:: Work to complete ::
The required output is the complete listing, copied word for word.

---- Extracted entries

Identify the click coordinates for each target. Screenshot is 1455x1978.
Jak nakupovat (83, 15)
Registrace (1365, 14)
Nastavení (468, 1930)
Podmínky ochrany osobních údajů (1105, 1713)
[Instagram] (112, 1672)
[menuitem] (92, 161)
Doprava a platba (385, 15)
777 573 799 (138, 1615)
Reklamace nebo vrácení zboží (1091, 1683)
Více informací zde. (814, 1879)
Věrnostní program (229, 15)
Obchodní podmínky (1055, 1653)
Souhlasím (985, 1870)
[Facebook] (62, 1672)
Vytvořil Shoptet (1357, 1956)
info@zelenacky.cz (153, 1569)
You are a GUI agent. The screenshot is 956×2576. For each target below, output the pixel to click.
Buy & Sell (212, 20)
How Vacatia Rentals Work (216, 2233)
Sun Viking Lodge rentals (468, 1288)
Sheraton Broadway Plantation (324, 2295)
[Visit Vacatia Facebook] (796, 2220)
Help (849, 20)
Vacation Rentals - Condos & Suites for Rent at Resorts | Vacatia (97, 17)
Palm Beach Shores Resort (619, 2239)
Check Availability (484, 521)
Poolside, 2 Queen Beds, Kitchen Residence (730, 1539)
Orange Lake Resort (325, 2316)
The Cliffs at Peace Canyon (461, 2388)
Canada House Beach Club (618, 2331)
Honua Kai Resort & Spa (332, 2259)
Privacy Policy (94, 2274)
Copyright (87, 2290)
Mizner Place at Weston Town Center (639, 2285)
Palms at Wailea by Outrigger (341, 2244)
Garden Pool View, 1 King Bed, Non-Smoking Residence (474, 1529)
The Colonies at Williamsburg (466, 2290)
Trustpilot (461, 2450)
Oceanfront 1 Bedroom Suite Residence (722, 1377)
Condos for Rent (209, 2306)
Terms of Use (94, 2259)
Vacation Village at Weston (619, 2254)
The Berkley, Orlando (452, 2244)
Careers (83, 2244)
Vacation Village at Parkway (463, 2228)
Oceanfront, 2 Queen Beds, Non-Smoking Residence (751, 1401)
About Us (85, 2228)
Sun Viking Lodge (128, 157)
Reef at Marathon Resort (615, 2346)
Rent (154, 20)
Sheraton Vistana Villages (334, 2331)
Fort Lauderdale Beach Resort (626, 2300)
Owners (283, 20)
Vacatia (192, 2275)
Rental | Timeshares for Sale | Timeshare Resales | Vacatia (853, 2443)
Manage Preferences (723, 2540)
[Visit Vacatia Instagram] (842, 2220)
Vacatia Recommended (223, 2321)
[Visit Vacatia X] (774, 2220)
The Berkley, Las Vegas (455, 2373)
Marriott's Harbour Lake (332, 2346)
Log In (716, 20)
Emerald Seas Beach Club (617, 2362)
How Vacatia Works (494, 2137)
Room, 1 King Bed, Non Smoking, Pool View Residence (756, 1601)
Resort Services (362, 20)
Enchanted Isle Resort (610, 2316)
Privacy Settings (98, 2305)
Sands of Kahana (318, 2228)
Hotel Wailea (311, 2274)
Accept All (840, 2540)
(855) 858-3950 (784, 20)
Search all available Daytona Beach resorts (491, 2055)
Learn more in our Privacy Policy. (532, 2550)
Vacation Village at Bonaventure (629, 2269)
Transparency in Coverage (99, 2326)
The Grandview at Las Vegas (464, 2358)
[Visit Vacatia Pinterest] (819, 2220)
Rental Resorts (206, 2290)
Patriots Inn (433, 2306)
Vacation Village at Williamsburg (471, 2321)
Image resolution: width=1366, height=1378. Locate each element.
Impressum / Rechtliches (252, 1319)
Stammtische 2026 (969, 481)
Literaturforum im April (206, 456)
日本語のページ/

--------

:: Task output ::
Identify the click coordinates for each target. Screenshot is 1455x1978.
Jak nakupovat (83, 15)
Registrace (1365, 14)
Nastavení (468, 1930)
Podmínky ochrany osobních údajů (1105, 1713)
[Instagram] (112, 1672)
[menuitem] (92, 161)
Doprava a platba (385, 15)
777 573 799 (138, 1615)
Reklamace nebo vrácení zboží (1091, 1683)
Více informací zde. (814, 1879)
Věrnostní program (229, 15)
Obchodní podmínky (1055, 1653)
Souhlasím (985, 1870)
[Facebook] (62, 1672)
Vytvořil Shoptet (1357, 1956)
info@zelenacky.cz (153, 1569)
You are a GUI agent. The screenshot is 956×2576. For each target below, output the pixel to click.
Buy & Sell (212, 20)
How Vacatia Rentals Work (216, 2233)
Sun Viking Lodge rentals (468, 1288)
Sheraton Broadway Plantation (324, 2295)
[Visit Vacatia Facebook] (796, 2220)
Help (849, 20)
Vacation Rentals - Condos & Suites for Rent at Resorts | Vacatia (97, 17)
Palm Beach Shores Resort (619, 2239)
Check Availability (484, 521)
Poolside, 2 Queen Beds, Kitchen Residence (730, 1539)
Orange Lake Resort (325, 2316)
The Cliffs at Peace Canyon (461, 2388)
Canada House Beach Club (618, 2331)
Honua Kai Resort & Spa (332, 2259)
Privacy Policy (94, 2274)
Copyright (87, 2290)
Mizner Place at Weston Town Center (639, 2285)
Palms at Wailea by Outrigger (341, 2244)
Garden Pool View, 1 King Bed, Non-Smoking Residence (474, 1529)
The Colonies at Williamsburg (466, 2290)
Trustpilot (461, 2450)
Oceanfront 1 Bedroom Suite Residence (722, 1377)
Condos for Rent (209, 2306)
Terms of Use (94, 2259)
Vacation Village at Weston (619, 2254)
The Berkley, Orlando (452, 2244)
Careers (83, 2244)
Vacation Village at Parkway (463, 2228)
Oceanfront, 2 Queen Beds, Non-Smoking Residence (751, 1401)
About Us (85, 2228)
Sun Viking Lodge (128, 157)
Reef at Marathon Resort (615, 2346)
Rent (154, 20)
Sheraton Vistana Villages (334, 2331)
Fort Lauderdale Beach Resort (626, 2300)
Owners (283, 20)
Vacatia (192, 2275)
Rental | Timeshares for Sale | Timeshare Resales | Vacatia (853, 2443)
Manage Preferences (723, 2540)
[Visit Vacatia Instagram] (842, 2220)
Vacatia Recommended (223, 2321)
[Visit Vacatia X] (774, 2220)
The Berkley, Las Vegas (455, 2373)
Marriott's Harbour Lake (332, 2346)
Log In (716, 20)
Emerald Seas Beach Club (617, 2362)
How Vacatia Works (494, 2137)
Room, 1 King Bed, Non Smoking, Pool View Residence (756, 1601)
Resort Services (362, 20)
Enchanted Isle Resort (610, 2316)
Privacy Settings (98, 2305)
Sands of Kahana (318, 2228)
Hotel Wailea (311, 2274)
Accept All (840, 2540)
(855) 858-3950 (784, 20)
Search all available Daytona Beach resorts (491, 2055)
Learn more in our Privacy Policy. (532, 2550)
Vacation Village at Bonaventure (629, 2269)
Transparency in Coverage (99, 2326)
The Grandview at Las Vegas (464, 2358)
[Visit Vacatia Pinterest] (819, 2220)
Rental Resorts (206, 2290)
Patriots Inn (433, 2306)
Vacation Village at Williamsburg (471, 2321)
Image resolution: width=1366, height=1378. Locate each element.
Impressum / Rechtliches (252, 1319)
Stammtische 2026 (969, 481)
Literaturforum im April (206, 456)
日本語のページ/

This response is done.